Lenins Kopf ist auf der Zitadelle angekommen. Die Zauneidechsen sind vorerst umgezogen

Ein Stück vom Ohr fehlt. Vom Bärtchen ist etwas abgebrochen. Ansonsten ist der Granitkopf von Lenin unbeschädigt. Das 3,5 Tonnen schwere Objekt ist am Donnerstag auf der Zitadelle Spandau angekommen. Dutzende Kamerateams, Fotografen und Journalisten haben das Schauspiel verfolgt, wie bei einem Staatsempfang.

Erstaunlich klein wirkt das Paket in grauer Plastikplane, mit dem der Tieflader über das Kopfsteinpflaster der alten Festung rumpelt. Der Spandauer Kulturstadtrat Gerhard Hanke (CDU) lässt sich die Enthüllungszeremonie nicht nehmen. Er springt auf die Ladefläche und löst mit den Transportarbeitern zusammen die Gurte, mit denen der Granitbrocken festgezurrt ist. Er habe sich vergewissern wollen, so der CDU-Politiker, dass es wirklich der Granitkopf der Lenin-Statue ist.

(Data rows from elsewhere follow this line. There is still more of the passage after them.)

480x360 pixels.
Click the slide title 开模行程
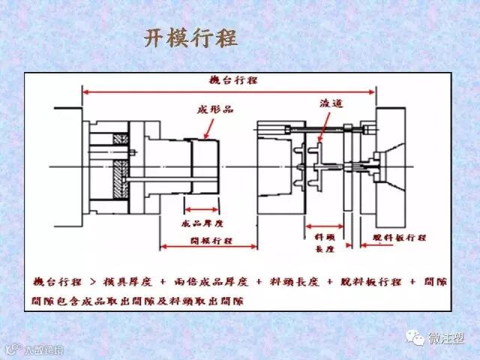190,38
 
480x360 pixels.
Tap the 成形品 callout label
215,109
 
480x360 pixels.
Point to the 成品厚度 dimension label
203,224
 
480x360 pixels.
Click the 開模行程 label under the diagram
211,242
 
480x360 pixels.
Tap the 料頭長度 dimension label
323,242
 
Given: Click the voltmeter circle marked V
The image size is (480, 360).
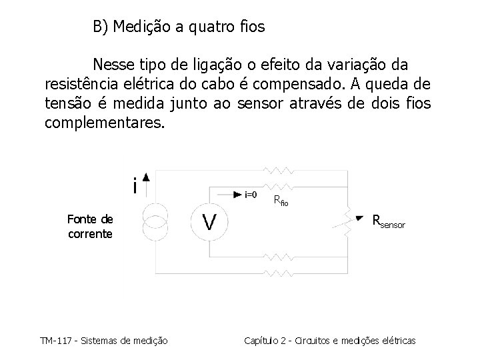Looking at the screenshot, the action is coord(209,223).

Der Kopf ist auf einer Holzpalette transportiert worden. Schließlich hebt ein Kran das Objekt der Begierde an und lässt es auf den Boden herunter. Stadtrat Hanke ist von Journalisten umringt. Besonders interessiert sind die russischen Reporter. „Denkmale sollte man nicht zerstören, sondern erhalten“, sagt Hanke. „Denn sie sind Zeitzeugen.“ Die Lenin-Skulptur sei erhalten geblieben. Doch als Spandau den Kopf für die Ausstellung ausgraben lassen wollte, habe sich das Land Berlin „ein bisschen schwierig“ angestellt.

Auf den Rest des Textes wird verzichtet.